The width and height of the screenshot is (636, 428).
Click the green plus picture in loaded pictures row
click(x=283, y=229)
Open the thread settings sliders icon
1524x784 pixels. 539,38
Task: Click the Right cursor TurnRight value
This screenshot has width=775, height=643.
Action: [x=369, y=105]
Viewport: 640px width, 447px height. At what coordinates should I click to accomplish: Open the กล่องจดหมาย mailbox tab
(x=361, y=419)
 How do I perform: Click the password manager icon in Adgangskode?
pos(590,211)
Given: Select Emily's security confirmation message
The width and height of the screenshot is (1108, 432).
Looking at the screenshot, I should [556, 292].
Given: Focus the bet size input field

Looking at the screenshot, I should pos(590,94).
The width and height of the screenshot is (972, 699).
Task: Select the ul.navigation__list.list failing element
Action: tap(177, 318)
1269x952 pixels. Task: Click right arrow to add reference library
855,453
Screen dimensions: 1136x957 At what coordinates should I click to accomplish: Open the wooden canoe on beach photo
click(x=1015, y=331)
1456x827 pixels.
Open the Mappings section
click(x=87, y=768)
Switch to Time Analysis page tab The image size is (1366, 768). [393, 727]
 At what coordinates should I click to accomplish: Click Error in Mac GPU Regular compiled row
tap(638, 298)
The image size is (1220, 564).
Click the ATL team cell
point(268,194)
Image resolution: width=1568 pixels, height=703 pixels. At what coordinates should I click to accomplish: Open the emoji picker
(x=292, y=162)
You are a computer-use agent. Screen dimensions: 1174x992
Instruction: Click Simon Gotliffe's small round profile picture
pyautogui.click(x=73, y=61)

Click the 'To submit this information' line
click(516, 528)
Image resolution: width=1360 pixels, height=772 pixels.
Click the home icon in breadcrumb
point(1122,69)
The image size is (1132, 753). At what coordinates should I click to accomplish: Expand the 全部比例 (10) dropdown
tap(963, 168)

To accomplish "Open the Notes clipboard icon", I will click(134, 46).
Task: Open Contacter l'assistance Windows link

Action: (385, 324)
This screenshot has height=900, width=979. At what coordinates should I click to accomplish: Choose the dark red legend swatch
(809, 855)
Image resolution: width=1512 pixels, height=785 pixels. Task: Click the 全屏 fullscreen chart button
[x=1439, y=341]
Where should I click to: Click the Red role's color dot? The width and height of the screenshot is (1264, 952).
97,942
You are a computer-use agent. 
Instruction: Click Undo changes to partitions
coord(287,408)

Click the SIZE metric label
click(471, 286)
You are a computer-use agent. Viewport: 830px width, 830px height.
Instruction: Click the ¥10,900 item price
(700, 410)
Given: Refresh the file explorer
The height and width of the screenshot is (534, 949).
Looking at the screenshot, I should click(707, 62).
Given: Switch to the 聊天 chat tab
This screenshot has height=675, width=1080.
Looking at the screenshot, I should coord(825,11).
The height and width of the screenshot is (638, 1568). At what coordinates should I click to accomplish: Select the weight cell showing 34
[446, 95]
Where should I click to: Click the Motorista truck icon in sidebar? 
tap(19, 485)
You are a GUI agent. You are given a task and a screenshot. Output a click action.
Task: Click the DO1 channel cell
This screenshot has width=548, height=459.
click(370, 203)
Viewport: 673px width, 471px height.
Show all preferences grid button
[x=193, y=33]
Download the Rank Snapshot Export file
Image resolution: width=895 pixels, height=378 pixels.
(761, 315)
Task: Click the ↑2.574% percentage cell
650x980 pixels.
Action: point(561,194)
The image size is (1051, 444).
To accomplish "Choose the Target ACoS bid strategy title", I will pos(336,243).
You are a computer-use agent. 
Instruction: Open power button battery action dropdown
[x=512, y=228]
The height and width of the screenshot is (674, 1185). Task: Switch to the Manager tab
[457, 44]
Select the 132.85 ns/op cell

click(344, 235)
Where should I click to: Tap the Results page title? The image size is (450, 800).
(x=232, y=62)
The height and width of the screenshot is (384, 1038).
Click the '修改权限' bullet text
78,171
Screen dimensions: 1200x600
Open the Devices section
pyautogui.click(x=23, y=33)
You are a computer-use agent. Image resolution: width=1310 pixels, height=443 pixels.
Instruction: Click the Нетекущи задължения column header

-=-=-=-=-

# Your instructions
When the word "computer" occurs in a line above, list that line.

# Solved exercise
You are a computer-use agent. Screen dimensions: 1174x992
You are a computer-use agent. 
You are a computer-use agent. Viewport: 830px width, 830px height.
You are a computer-use agent. 
You are a computer-use agent. Image resolution: width=1310 pixels, height=443 pixels.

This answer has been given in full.